# example data
set.seed(1)
n = 1e7
ng = 1e4
DT = data.table(
g1 = sample(ng, n, replace=TRUE),
g2 = sample(ng, n, replace=TRUE),
v = rnorm(n)
)
After the first run of a subsetting operation with ==
or %in%
...
system.time(
DT[ g1 %in% 1:100]
)
# user system elapsed
# 0.12 0.03 0.16
An index has been created automatically for g1
. Subsequent subsetting operations run almost instantly:
system.time(
DT[ g1 %in% 1:100]
)
# user system elapsed
# 0 0 0
To monitor when an index is created or used, add the verbose=TRUE
option or change the global setting options(datatable.verbose=TRUE)
.
Currently, matching on two columns does not automatically create an index:
system.time(
DT[ g1 %in% 1:100 & g2 %in% 1:100]
)
# user system elapsed
# 0.57 0.00 0.57
Re-run this and it will remain slow. Even if we manually add the index with setindex(DT, g1, g2)
, it will remain slow because this query is not yet optimized by the package.

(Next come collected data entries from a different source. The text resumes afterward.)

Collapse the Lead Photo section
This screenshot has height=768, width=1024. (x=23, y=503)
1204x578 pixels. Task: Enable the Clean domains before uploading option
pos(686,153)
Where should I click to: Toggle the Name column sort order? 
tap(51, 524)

Fortunately, if we can enumerate the combinations of values we want to search for and an index is available, we can quickly equi-join:
system.time(
DT[ CJ(g1 = 1:100, g2 = 1:100, unique=TRUE), on=.(g1, g2), nomatch=0]
)
# user system elapsed
# 0.53 0.00 0.54
setindex(DT, g1, g2)
system.time(
DT[ CJ(g1 = 1:100, g2 = 1:100, unique=TRUE), on=.(g1, g2), nomatch=0]
)
# user system elapsed
# 0 0 0
With CJ
, it's important to watch out for the number of combinations becoming too large.